Adorable Scrabble poem in New Yorker helps you remember those tricky words like ixia and qintar.

The Scrabble dictionary is full of odd words that seem poised to give players excellent triple word scores. Often, these words are archaic forms or thrown in to make two-letter combos more exciting. Part of the game of Scrabble, in competitive play, is memorizing which words are allowed in tournaments. That’s why Scrabble winners aren’t the ones with the biggest working vocabularies but those that put their vocabularies to work.

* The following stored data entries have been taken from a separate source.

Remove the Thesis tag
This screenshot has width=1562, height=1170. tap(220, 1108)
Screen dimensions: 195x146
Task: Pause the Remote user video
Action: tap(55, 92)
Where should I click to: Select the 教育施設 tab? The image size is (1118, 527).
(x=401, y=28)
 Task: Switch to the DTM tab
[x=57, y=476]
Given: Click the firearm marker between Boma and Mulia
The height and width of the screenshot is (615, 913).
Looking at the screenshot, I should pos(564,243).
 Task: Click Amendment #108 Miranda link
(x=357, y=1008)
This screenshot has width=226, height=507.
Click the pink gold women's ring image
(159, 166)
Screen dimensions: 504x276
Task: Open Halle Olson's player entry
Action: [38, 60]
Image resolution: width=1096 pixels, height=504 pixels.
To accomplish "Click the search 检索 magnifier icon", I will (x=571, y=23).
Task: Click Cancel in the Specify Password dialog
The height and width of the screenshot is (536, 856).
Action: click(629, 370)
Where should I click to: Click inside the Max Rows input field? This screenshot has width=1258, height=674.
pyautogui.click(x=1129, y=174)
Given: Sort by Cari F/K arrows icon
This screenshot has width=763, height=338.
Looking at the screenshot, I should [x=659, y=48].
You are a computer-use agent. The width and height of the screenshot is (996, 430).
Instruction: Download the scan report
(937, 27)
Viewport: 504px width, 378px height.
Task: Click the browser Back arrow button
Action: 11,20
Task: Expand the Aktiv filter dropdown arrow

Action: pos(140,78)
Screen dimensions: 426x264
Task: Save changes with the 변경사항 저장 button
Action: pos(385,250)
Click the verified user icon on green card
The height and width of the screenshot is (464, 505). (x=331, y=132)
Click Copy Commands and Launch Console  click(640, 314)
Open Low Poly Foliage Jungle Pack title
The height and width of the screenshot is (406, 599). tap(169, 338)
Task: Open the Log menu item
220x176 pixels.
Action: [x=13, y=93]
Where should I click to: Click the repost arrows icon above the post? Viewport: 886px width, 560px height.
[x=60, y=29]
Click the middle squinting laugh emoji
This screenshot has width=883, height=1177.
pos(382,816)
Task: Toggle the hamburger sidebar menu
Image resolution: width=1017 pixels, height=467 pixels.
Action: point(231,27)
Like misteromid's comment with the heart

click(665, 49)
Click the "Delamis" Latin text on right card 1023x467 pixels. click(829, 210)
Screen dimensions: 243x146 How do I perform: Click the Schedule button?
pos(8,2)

In celebration of Nigel Richards’s winning the 2012 Nation Scrabble Championship (pictured above), Judith Thurman composed this poem, which recalls Lewis Carrol’s “Jabberwocky.” Words in all capitals were used in the 2011 championship game. The poem might help you remember which words are tournament-legal (but watch out, they might not be in your regular Scrabble dictionary).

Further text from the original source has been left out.